La distrazione è una debolezza inerente alla natura umana. Ho osservato più volte durante il viaggio persone che riuscivano a ‘non essere qui’ persino davanti alla più maestosa delle impressioni, tanta è l’abitudine umana a dimorare nell’immaginazione. All’interno del Taj Mahal, per esempio, dietro di noi c’erano quattro o cinque signore di nazionalità britannica; tutte le volte che mi giravo verso di loro, non guardavano nulla, hanno attraversato tutto l'ambiente senza gettare uno sguardo - continuavano a parlare eccitate di altre persone “Ma io non lo sapevo proprio che Dorothy si è sposata”… Ieri, in uno dei maestosi templi che abbiamo visitato, ci siamo messi in fila per una cerimonia in cui l’officiante appoggiava qualcosa che sembra cenere sulla fronte dei partecipanti. Ho visto una giovane donna, da sola, che subito dopo aver ricevuto questo segno, si è seduta sui gradini del tempio a guardare qualche video su Instagram, ridendo divertita. Nulla di male, da un certo punto di vista: una tragedia, da un altro.
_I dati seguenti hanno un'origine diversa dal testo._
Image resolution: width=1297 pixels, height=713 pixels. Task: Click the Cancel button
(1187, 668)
Un’altra, che parliamo meno. Una terza, che siamo meno agitati. Un’altra ancora che, con alterni successi, cerchiamo di affrontare le difficoltà senza negatività. Infine, che per noi non ci sono momenti insignificanti, ma ogni esperienza, da quella di allacciarsi le scarpe o attraversare la strada in mezzo a un traffico infernale, guardare una magnifica statua, dare una carezza sulla testa a un vitello che passa, giunge con una consapevolezza maturata negli anni che questa è la mia vita, questo è il momento di essere presenti ad essa.
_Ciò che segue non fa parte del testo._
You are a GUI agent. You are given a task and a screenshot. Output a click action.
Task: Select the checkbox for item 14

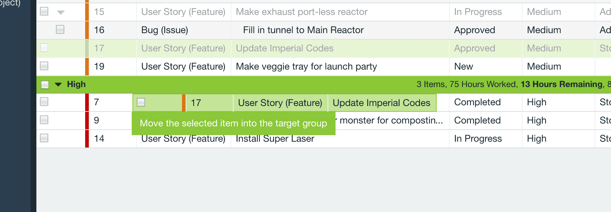44,138
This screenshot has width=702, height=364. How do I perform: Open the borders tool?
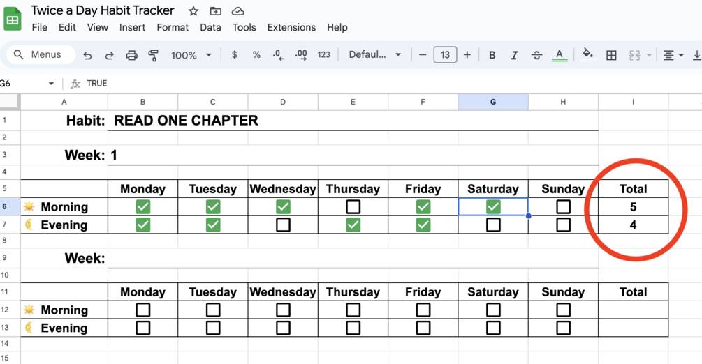[x=611, y=55]
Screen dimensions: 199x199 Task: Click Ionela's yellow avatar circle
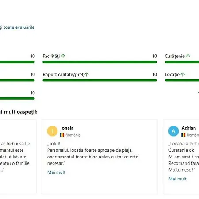click(52, 131)
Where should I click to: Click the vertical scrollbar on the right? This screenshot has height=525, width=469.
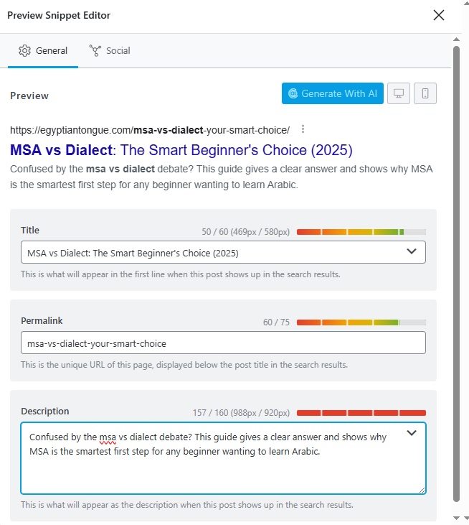[x=457, y=273]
‘Accettazione’ e “Presenza’ viaggiano insieme. Non desiderare che il momento sia diverso da quello che è - è un’impresa grande.
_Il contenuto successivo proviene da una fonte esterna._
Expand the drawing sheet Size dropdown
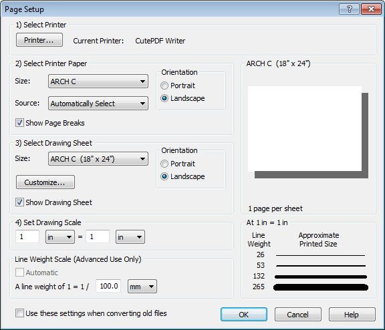Image resolution: width=385 pixels, height=330 pixels. [98, 159]
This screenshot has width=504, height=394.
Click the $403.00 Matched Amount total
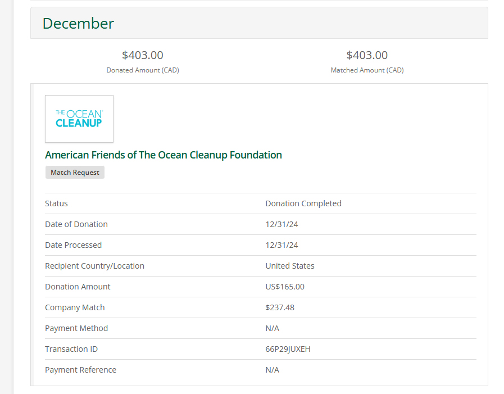point(367,55)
Ci sono tre livelli di esistenza in cui un individuo può collocarsi: quello dei molti io, dove siamo trascinati dalle nostre tendenze personali; quello del Maggiordomo, del desiderio di risvegliarsi, che però opera e appartiene al dominio della vita meccanica - diciamo il livello di un prigioniero che si rende conto di essere in prigione e comincia a escogitare dei sistemi per evadere - e quelli dei Centri Superiori, della parte che, per dirla con Walt Whitman:
La gente che passa e che m’interroga,
Le persone che incontro, gli effetti su di me dei miei primi anni o del quartiere, della città, della nazione in cui vivo,
Gli avvenimenti recenti, le scoperte, le invenzioni, le società, gli autori vecchi e nuovi,
Il pranzo, gli abiti, i compagni, il bell’aspetto, i complimenti, i doveri,
L’indifferenza reale o immaginaria di qualcuno che amo,
La malattia di uno dei miei o mia, le malefatte, la perdita o la penuria di denaro, le depressioni o l’euforia,
Le battaglie, gli orrori della guerra fratricida, la febbre delle notizie dubbie, lo spasmo degli
avvenimenti,
Tutto questo mi arriva giorno e notte, e se ne va,
Separato da ciò che attira e trascina sta ciò che io sono,
Se ne sta divertito, compiacente, compassionevole, inattivo, unitario,
Guarda dall’alto, è eretto, o appoggia un braccio a un impalpabile sicuro sostegno,
Con la testa piegata di lato, curioso di ciò che verrà dopo,
Dentro e fuori dal gioco, osservandolo e meravigliandosi.
Ripenso ai giorni passati quando mi affaticavo nella nebbia con linguisti e dialettici,
Non ho battute o argomenti, io testimonio e attendo.
Uno stile di vita consapevole vuole dire vivere nei Centri Superiori e, quando questo gioco di prestigio non riesce, nel Maggiordomo. Questo stile è fatto dell’applicazione costante di tutto quello che si è rivelato utile al risveglio o anche semplicemente a una maggiore attenzione; e allo sviluppo del senso del Sé: riconoscere cosa è, cosa lo favorisce, riuscire a visitare questo stato e a indugiare in esso. Non esistono vie di mezzo: se lo stile di vita non è consapevole, è meccanico. Se la corrente non scorre in una direzione, scorrerà in quella opposta, verso la palude del sonno, qualsiasi possano essere le nostre buone intenzioni, conoscenza, opinioni, speranze.